## What the task asks
Report, word for word, every line of the material that contains "agent".

## Available data

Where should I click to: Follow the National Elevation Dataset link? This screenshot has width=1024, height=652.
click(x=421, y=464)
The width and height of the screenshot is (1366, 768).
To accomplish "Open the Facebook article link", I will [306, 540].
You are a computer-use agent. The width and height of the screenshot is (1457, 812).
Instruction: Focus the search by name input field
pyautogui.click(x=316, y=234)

--

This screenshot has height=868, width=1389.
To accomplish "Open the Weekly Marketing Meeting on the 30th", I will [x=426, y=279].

---

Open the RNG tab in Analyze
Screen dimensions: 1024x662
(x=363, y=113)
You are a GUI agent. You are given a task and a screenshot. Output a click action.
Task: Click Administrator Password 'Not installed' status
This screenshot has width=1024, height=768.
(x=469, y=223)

## Written solution
You are a computer-use agent. The width and height of the screenshot is (1457, 812).
You are a GUI agent. You are given a task and a screenshot. Output a click action.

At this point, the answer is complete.